EXERCISE DIRECTIONS :: Copy everything from the start of the listing down to the line containing "click(279, 19)", changing every "icon" to "symbol" and keeping all else the same. Leave the pictures out of your answer.

++++ DATA ENTRIES ++++

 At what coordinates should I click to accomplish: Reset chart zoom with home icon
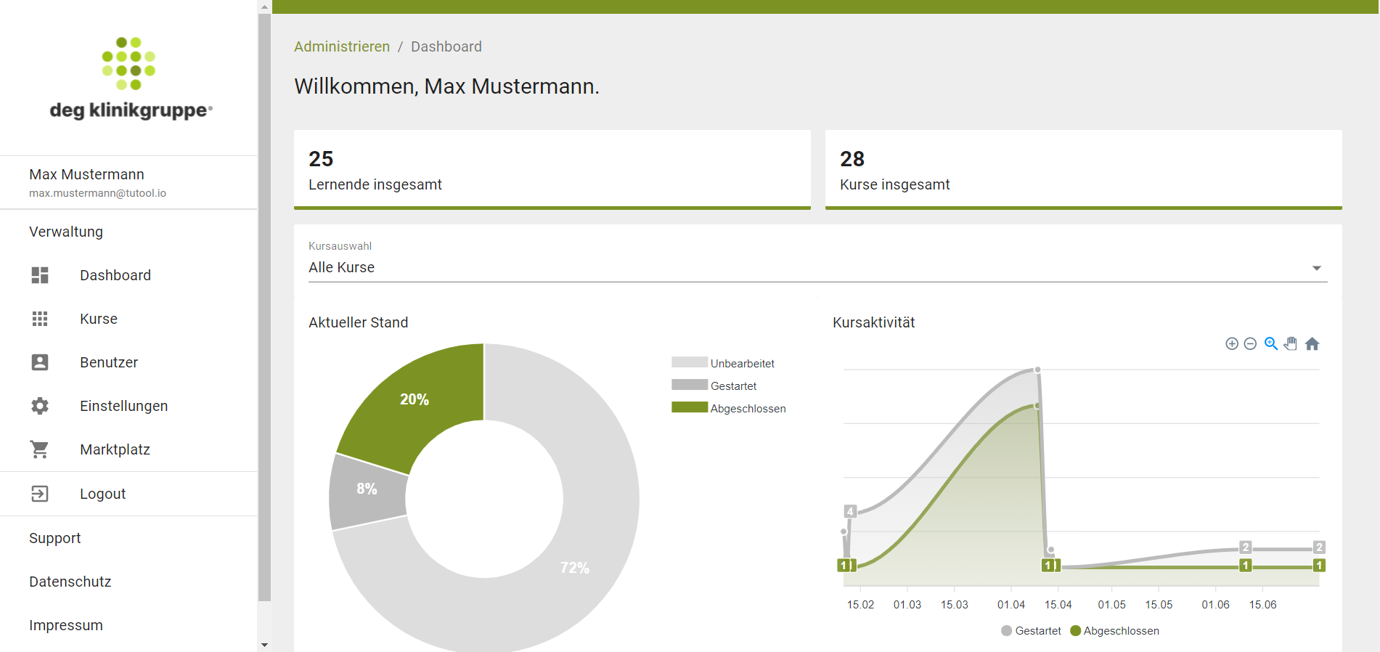(x=1312, y=344)
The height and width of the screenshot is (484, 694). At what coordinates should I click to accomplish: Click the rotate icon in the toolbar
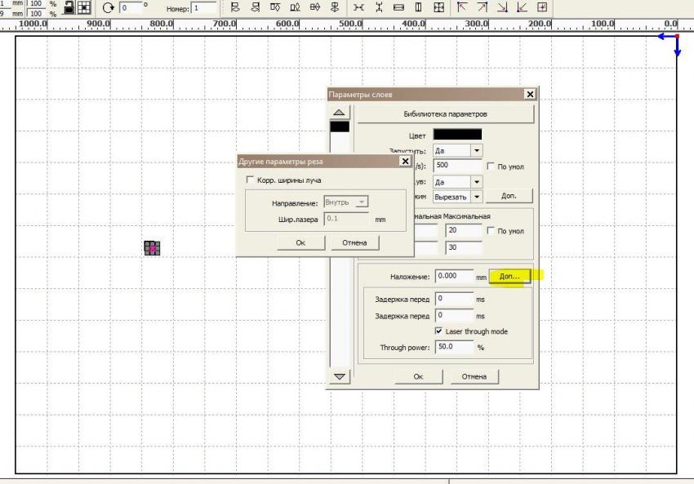(x=109, y=7)
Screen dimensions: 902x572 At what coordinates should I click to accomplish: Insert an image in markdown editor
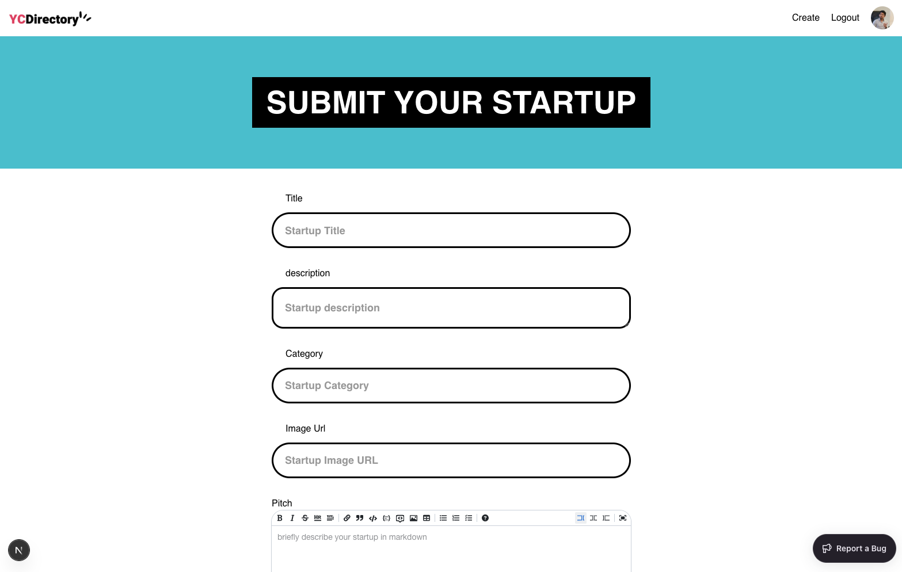click(413, 518)
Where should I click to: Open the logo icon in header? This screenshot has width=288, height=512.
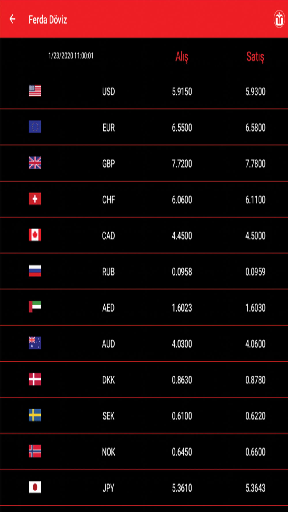click(279, 19)
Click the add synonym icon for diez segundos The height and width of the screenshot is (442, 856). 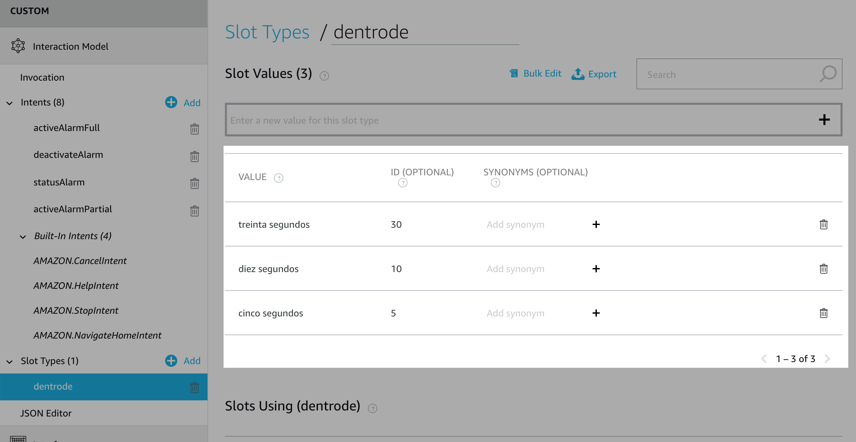pyautogui.click(x=595, y=268)
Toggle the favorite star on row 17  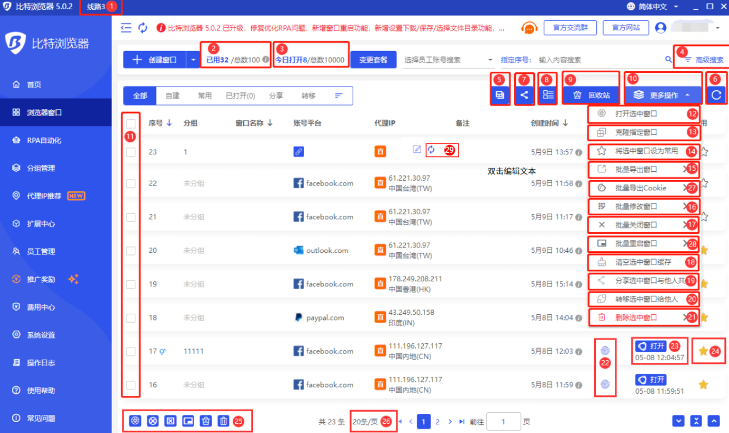click(x=703, y=351)
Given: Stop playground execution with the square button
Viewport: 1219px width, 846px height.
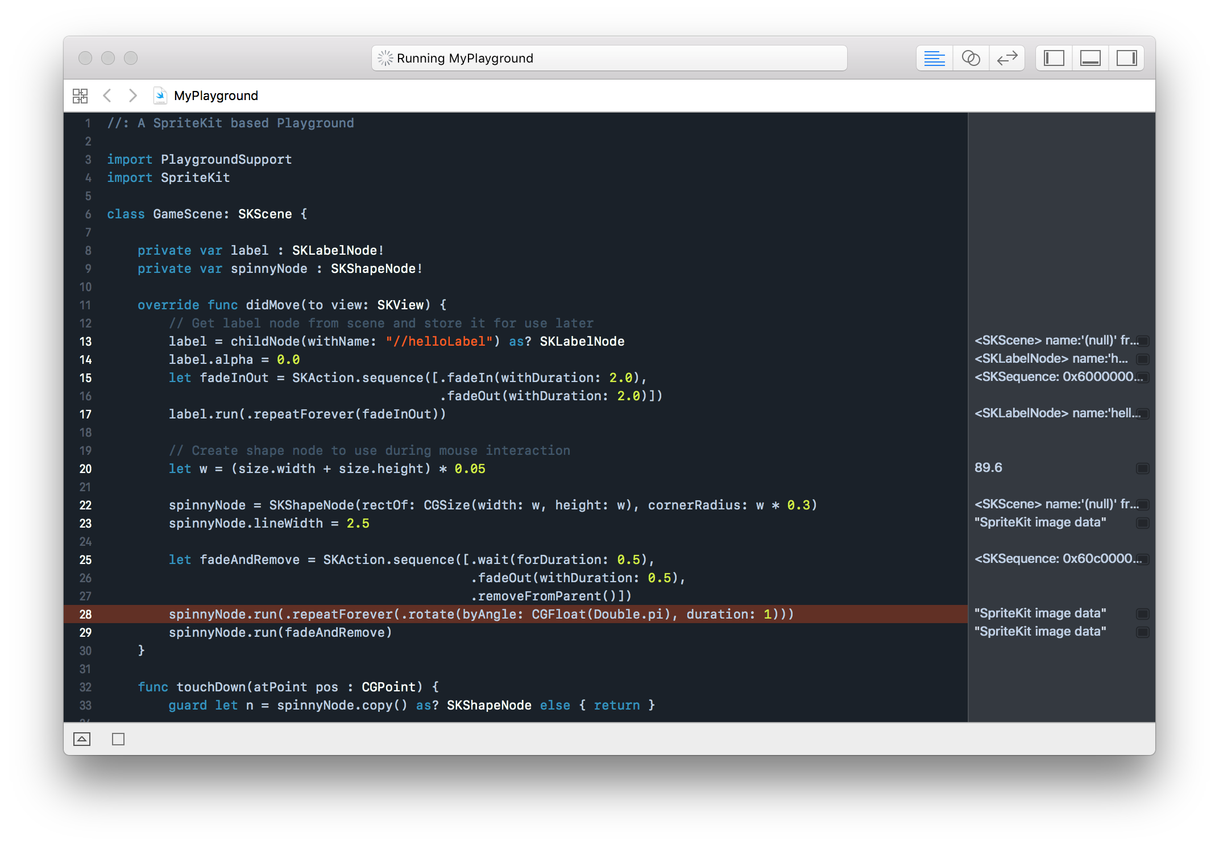Looking at the screenshot, I should tap(118, 739).
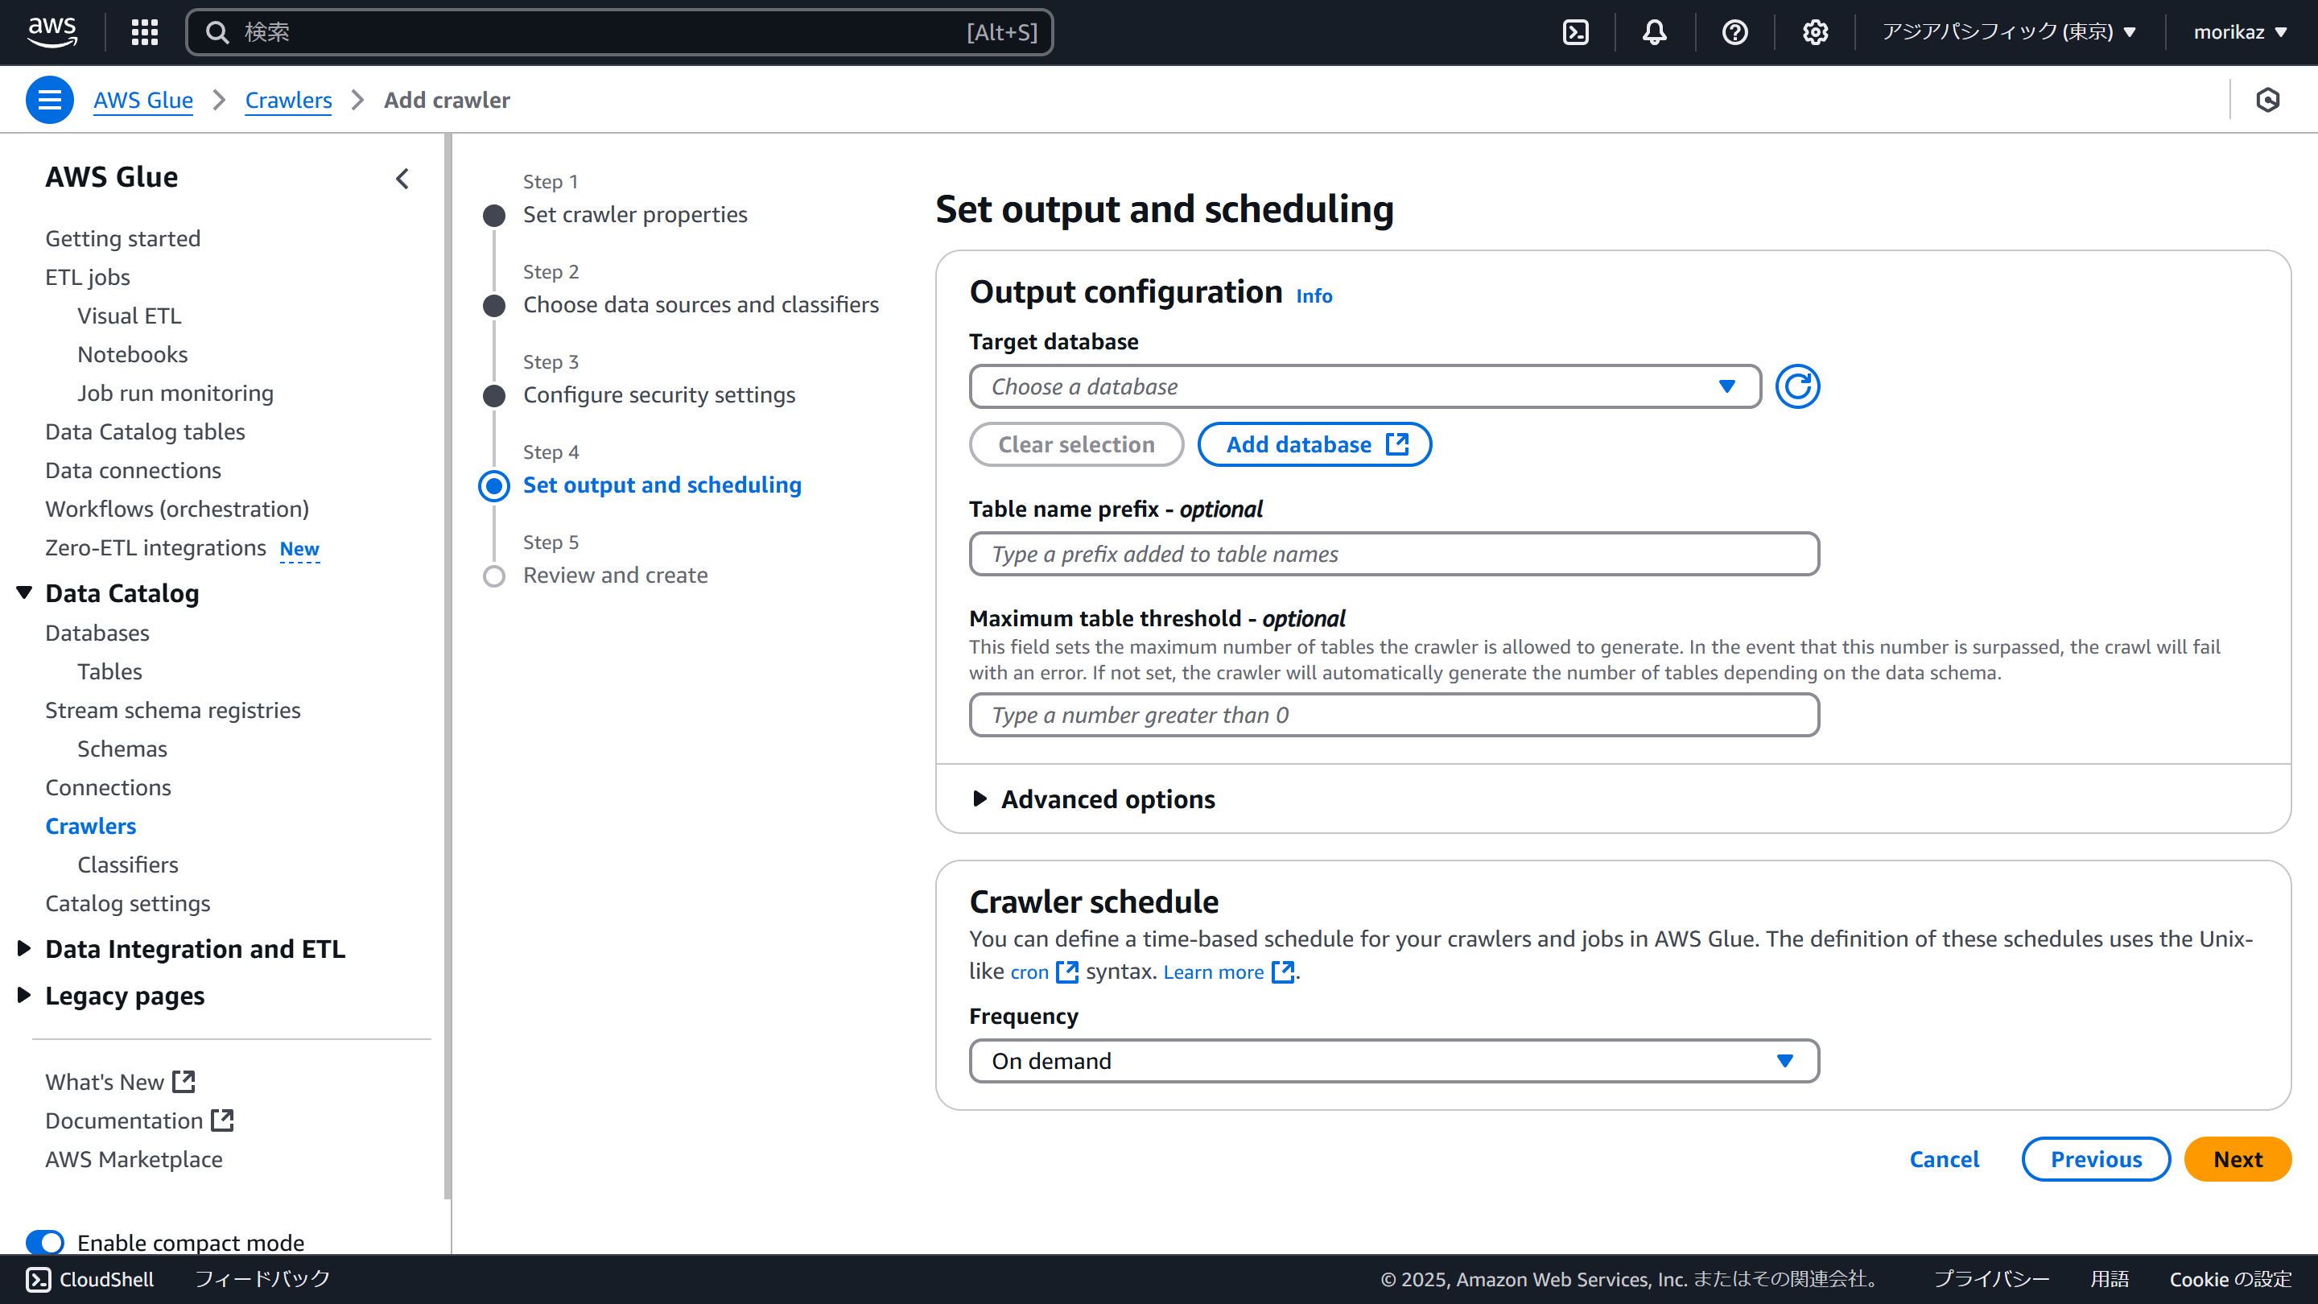Click the orange Next button
The height and width of the screenshot is (1304, 2318).
2236,1159
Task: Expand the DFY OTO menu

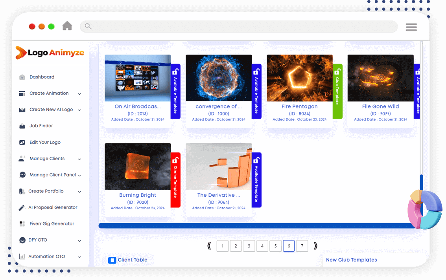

++++

SOLUTION TO THE PROBLEM ::
 At what coordinates should I click to accomplish: Reset chart zoom with home symbol
(x=1312, y=344)
The height and width of the screenshot is (484, 694). At what coordinates should I click to accomplish: Click the rotate symbol in the toolbar
(x=109, y=7)
Screen dimensions: 902x572 At what coordinates should I click to accomplish: Insert an image in markdown editor
click(413, 518)
Where should I click to: Open the logo symbol in header? This screenshot has width=288, height=512.
click(279, 19)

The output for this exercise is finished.